What you will do: For this exercise, reproduce the entries below exactly, but only from the line containing "You are a computer-use agent. The image size is (260, 195)." through the line containing "You are a computer-use agent. The image size is (603, 322).", both included.

━━━ Material to process ━━━

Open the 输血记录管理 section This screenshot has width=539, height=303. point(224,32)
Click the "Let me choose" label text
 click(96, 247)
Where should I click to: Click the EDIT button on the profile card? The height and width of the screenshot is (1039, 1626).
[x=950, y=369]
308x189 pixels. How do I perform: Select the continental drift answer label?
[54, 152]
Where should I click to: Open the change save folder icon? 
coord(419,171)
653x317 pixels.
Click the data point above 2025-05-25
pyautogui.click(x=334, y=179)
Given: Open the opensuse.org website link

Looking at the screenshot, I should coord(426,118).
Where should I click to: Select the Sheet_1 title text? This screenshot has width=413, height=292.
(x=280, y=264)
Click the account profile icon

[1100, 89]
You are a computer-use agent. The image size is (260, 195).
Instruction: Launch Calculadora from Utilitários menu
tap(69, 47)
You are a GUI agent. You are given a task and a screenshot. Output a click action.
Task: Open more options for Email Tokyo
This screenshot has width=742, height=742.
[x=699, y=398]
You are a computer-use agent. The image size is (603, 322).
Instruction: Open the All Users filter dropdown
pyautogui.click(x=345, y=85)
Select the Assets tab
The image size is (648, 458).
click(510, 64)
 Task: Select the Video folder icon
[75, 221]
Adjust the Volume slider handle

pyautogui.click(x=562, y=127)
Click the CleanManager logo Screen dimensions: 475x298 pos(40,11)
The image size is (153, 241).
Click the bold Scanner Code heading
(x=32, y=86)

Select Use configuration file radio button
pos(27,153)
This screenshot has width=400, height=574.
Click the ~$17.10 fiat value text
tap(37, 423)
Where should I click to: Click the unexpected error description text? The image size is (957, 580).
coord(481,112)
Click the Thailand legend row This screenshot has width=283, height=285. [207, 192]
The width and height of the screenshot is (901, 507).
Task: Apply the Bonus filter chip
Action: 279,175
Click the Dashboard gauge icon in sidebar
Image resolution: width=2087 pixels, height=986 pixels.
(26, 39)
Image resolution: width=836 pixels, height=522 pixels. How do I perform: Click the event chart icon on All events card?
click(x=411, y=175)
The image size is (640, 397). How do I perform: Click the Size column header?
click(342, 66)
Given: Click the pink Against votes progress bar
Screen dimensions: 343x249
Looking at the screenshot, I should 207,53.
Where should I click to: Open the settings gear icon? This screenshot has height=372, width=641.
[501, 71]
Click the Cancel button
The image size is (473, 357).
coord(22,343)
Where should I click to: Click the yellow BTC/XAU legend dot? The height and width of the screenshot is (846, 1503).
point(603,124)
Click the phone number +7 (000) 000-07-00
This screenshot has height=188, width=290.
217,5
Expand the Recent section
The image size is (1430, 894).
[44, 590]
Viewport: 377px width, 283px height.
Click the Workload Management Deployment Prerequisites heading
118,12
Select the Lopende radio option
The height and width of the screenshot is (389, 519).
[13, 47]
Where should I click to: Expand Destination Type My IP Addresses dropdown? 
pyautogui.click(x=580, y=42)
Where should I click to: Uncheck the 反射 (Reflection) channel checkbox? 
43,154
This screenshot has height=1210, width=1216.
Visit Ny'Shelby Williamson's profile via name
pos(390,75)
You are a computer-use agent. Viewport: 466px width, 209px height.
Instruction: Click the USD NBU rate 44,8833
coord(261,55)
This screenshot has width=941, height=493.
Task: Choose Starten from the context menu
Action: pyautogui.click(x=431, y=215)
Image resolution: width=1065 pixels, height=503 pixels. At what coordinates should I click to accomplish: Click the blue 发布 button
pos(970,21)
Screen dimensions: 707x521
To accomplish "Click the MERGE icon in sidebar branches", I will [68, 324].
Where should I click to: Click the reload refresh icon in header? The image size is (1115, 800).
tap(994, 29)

━━━

Response below:
You are a computer-use agent. The image size is (260, 195).
Instruction: Launch Calculadora from Utilitários menu
tap(69, 47)
You are a GUI agent. You are given a task and a screenshot. Output a click action.
Task: Open more options for Email Tokyo
This screenshot has width=742, height=742.
[x=699, y=398]
You are a computer-use agent. The image size is (603, 322).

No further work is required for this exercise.